We moeten omrijden vanwege wegwerkzaamheden, rijden verkeerd, missen de bus in Lage Mierde en hebben moeite een veilige en gratis parkeerplaats te vinden in het centrum van Hilvarenbeek. Volgens de routebeschrijving komen we vandaag ook niet door een dorpje. Geen koffie met gebak dus onderweg, dan maar voor dat we onze eerste stappen zetten bij Smulsalon Zinin Freakin’tasty, aan het Vrijthof. De aardbeienschelp smaakt naar meer en bij de koffie geen koekje, naar een klein ijsje. Het miezert als we om half 11 uiteindelijk op pad gaan.

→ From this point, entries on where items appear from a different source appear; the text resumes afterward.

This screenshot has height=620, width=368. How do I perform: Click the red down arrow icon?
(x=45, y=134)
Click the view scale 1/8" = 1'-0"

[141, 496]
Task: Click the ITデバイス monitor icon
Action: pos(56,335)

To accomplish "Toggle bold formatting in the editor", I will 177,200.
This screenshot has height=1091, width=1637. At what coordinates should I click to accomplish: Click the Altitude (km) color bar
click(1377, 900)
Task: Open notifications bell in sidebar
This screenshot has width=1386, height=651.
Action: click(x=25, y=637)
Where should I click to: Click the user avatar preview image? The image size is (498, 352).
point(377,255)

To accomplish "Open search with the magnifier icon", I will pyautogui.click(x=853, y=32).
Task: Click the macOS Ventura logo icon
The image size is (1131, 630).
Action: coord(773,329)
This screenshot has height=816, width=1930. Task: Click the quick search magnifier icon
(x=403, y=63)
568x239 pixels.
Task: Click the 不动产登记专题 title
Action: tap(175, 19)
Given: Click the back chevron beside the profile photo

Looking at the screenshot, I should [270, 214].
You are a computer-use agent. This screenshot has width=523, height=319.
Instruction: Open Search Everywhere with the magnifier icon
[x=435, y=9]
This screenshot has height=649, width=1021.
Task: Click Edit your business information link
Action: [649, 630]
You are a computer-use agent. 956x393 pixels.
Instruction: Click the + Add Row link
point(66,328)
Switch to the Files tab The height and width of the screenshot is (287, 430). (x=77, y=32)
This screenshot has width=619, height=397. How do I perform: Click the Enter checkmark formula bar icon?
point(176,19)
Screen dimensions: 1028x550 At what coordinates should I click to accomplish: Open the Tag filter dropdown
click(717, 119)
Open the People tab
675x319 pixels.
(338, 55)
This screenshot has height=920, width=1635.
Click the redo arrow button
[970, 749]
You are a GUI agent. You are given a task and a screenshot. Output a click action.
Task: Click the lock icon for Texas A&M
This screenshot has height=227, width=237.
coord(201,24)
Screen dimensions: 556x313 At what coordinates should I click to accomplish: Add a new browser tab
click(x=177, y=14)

We zijn het fraaie centrum van Hilvarenbeek nog niet uit of het houdt op met zachtjes regenen en we verruilen onze windjacks voor onze rode regenjassen. We duiken het bos in, waar we tot vlak voor Lage Mierde blijven lopen, langs de grens tussen Nederland en België. Het is een mooie etappe vandaag, alleen jammer dat onze schoenen en sokken drijfnat worden van het natte, hoge gras. De regen deert ons niet, de meeste overlast wordt veroorzaakt door de druppels, die door de wind uit de bomen worden geblazen. Niet alles in het bos is lieflijk met zacht mos op de bodem of de hoge, groene varens. Regelmatig zien we stukken met veel dood naaldhout, door stormschade of kap door beheer. Diep in het bos zien we ook velden met bloemen, nog niet ten onder gegaan door de stikstofuitstoot van de boeren. We passeren twee grote vennen. Bij de eerste zien we in de verte een ooievaar, die later boven het ven cirkelt. Op het ven zwemmen eenden. Vlak voor Lage Mierde steken we de Reusel over. Langs de oever staan borden met drijfzand.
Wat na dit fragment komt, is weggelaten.